Figure 1.

A pro-adhesive PPARγ-mediated chemokine receptor switch, CCR2→CX3CR1, in atherosclerosis. LDL diffuses from the blood into the vascular intima, where it undergoes oxidative modifications forming randomly distributed extracellular pools of oxLDL and its stable linoleic acid metabolites. Circulating blood monocytes expressing both CCR2 and CX3CR1 invade inflamed arteries in response to pro-inflammatory cytokines and chemoattractants produced by vascular endothelium through a multi-step process that includes selectin-mediated rolling, integrin-firm arrest, spreading and diapedesis. After entering the subendothelial space, the atheromatous microenvironment rich in oxLDL stimulates monocyte differentiation into foamy macrophages that are the predominant cell population in early atherosclerotic lesions.
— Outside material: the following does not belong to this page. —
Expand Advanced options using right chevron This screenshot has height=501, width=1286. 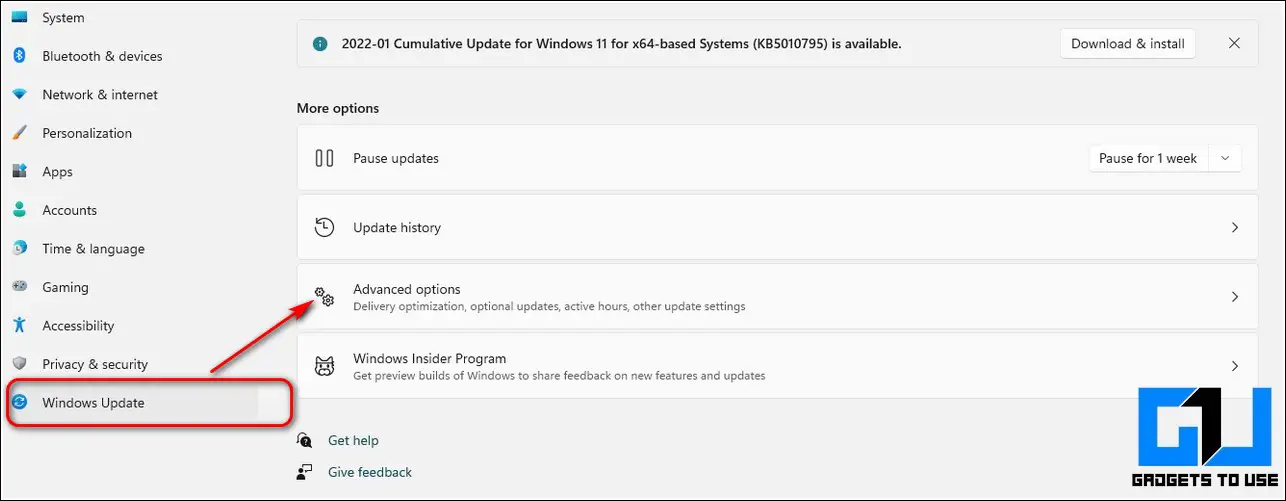1235,297
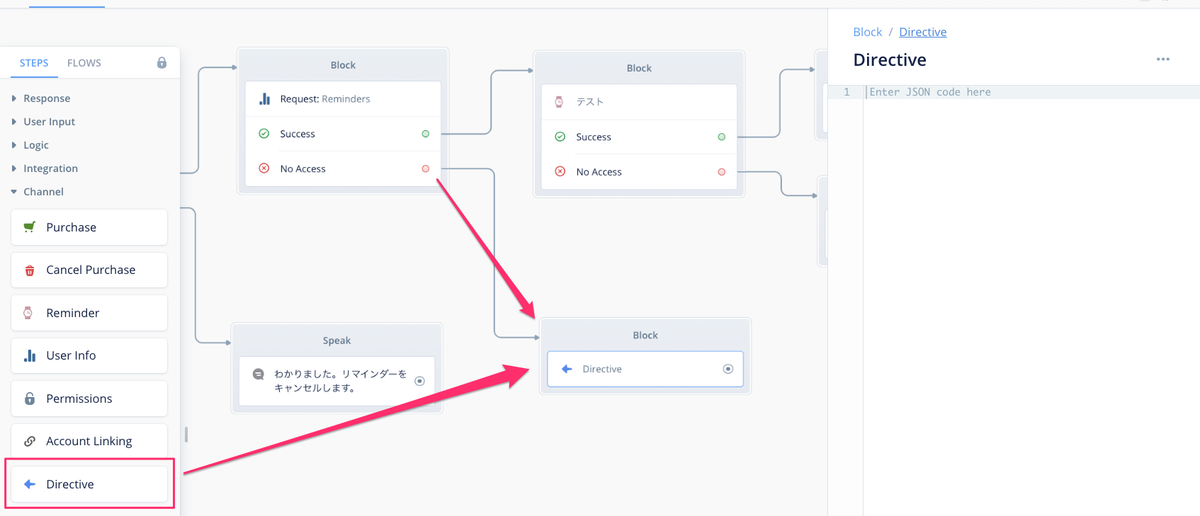The image size is (1200, 516).
Task: Click the Block breadcrumb link
Action: tap(867, 32)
Furthermore, ingestion of oxLDL by monocytes activates the transcription factor PPARγ, which not only participates in maturation of monocytes to macrophages, but also promotes simultaneous downregulation of CCR2 and upregulation of the adhesion chemokine receptor CX3CR1 expression, thus promoting cessation of macrophage migration, and their capture and retention in the plaque. Furthermore, since CX3CR1 and its ligand CX3CL1 are expressed by various cell types in lesions, this pro-adhesive CCR2→CX3CR1 switch may support formation of numerous heterotypic and homotypic intercellular interactions maintained by a pro-atherogenic CX3CL1-CX3CR1 axis that may contribute towards organization of cells in plaque. Mo, monocyte; Mϕ, foamy macrophage; oxLDL, oxidized LDL; SMC, smooth muscle cell.